- REQUIRED WORK -
Your answer should contain only the lines from the top of the data below down through the one with "You are a computer-use agent.", transcribed exactly and without pictures; please include nothing more.

[Recorded data]
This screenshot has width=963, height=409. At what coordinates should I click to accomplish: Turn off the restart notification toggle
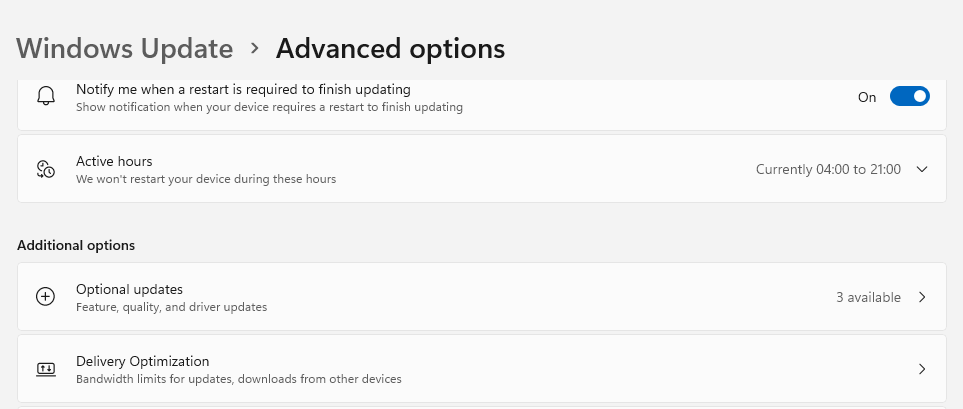[x=909, y=97]
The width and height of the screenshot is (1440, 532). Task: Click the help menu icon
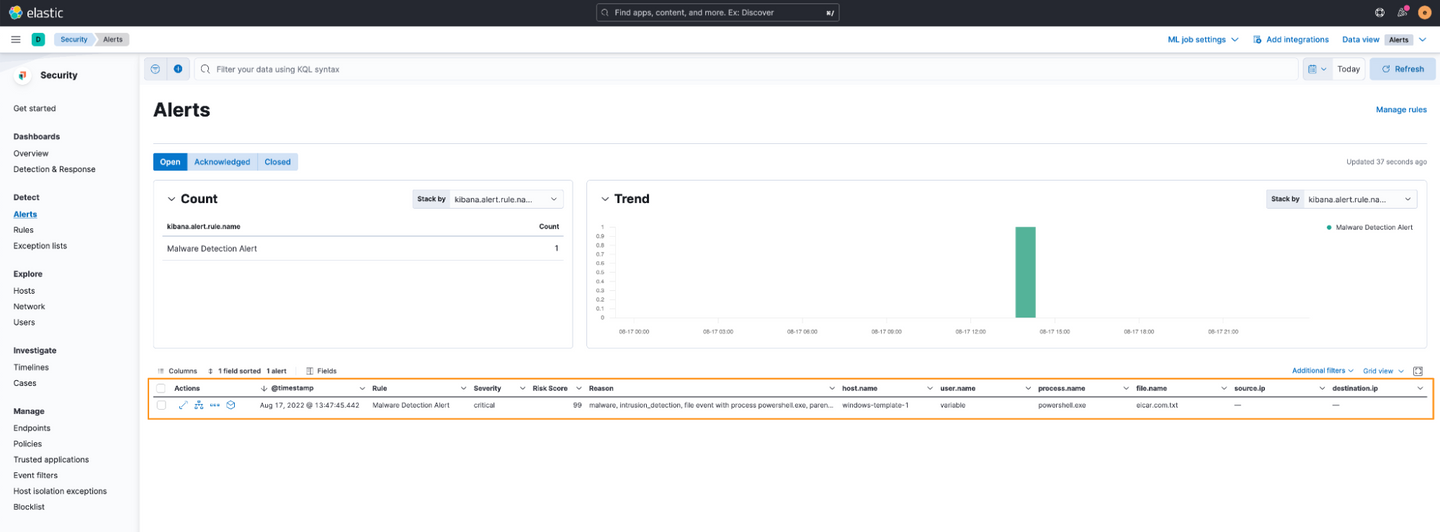coord(1379,13)
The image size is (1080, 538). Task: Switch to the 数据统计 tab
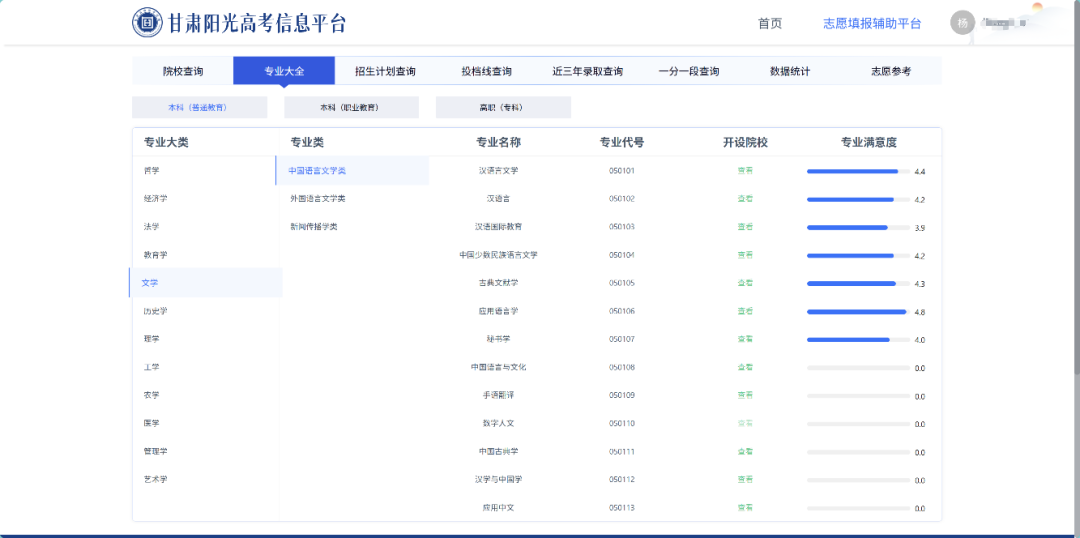[790, 71]
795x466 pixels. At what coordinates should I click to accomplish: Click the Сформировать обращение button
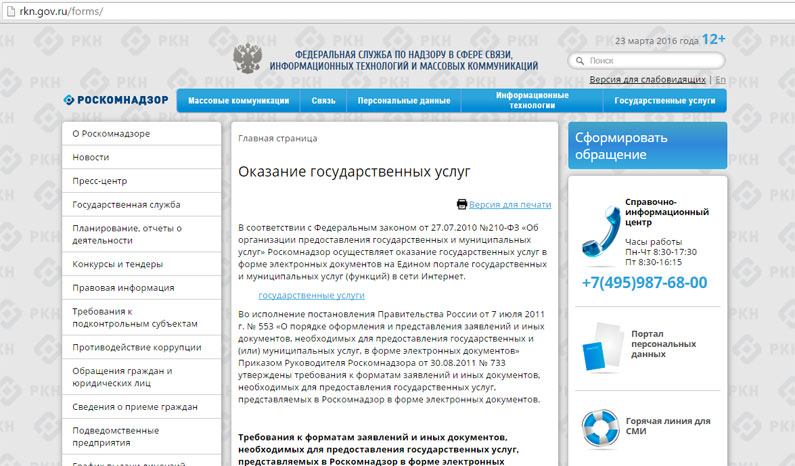647,146
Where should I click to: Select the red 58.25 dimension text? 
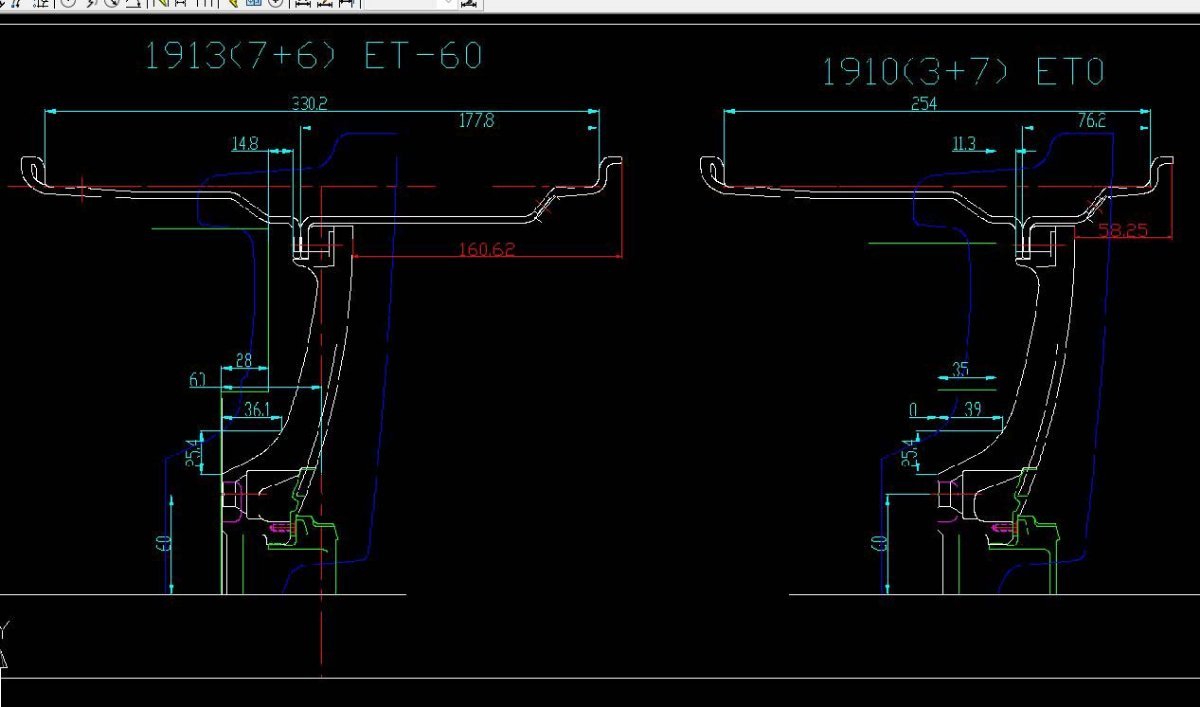click(1123, 231)
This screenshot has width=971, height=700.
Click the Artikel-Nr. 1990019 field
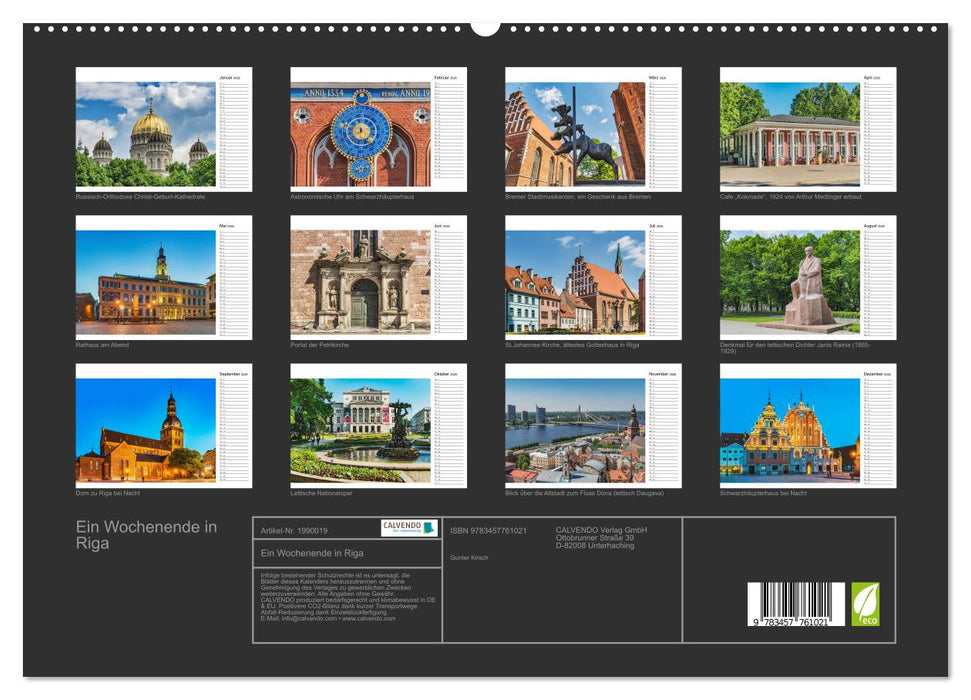pyautogui.click(x=296, y=531)
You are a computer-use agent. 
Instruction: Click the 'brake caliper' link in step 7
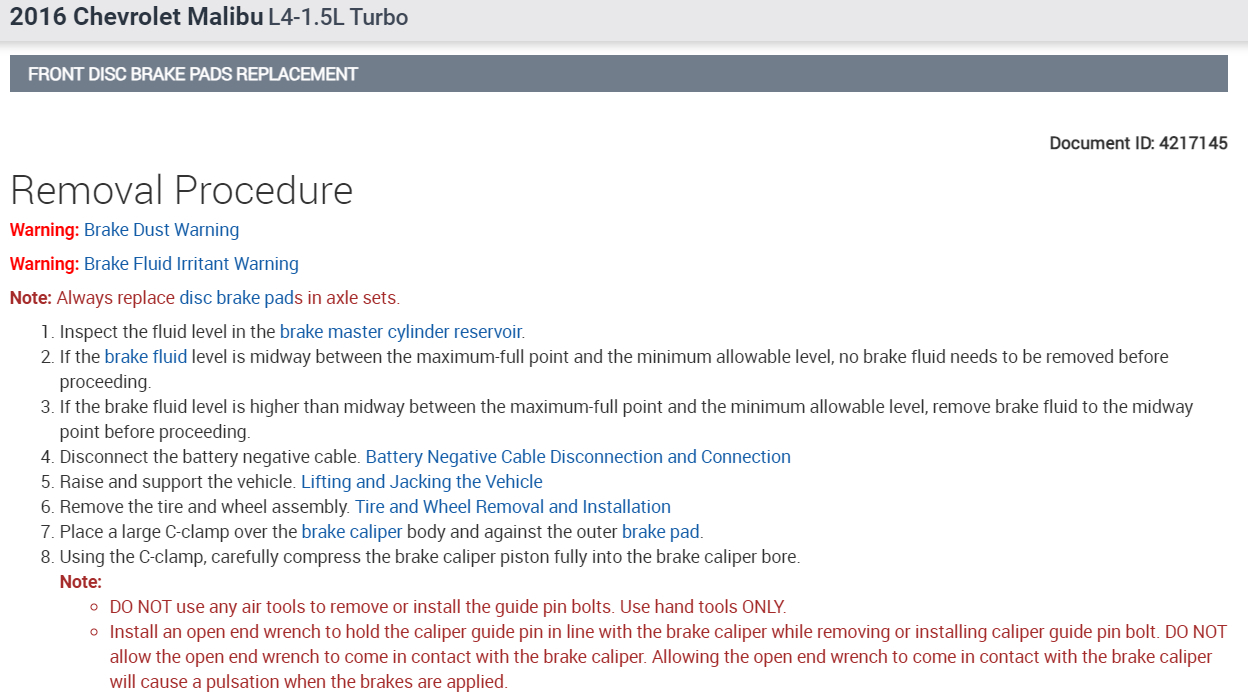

- YOUR RESPONSE -
This screenshot has width=963, height=409. At what coordinates should I click to accomplish: Turn off the restart notification toggle
[x=909, y=97]
The width and height of the screenshot is (1440, 532). Task: Click the help menu icon
coord(1379,13)
The image size is (1080, 538). Task: Switch to the 数据统计 tab
[790, 71]
795x466 pixels. At what coordinates should I click to accomplish: Click the Сформировать обращение button
647,146
Where should I click to: Select the red 58.25 dimension text? 
click(1123, 231)
This screenshot has width=971, height=700.
Click the Artikel-Nr. 1990019 field
pyautogui.click(x=296, y=531)
You are a computer-use agent. 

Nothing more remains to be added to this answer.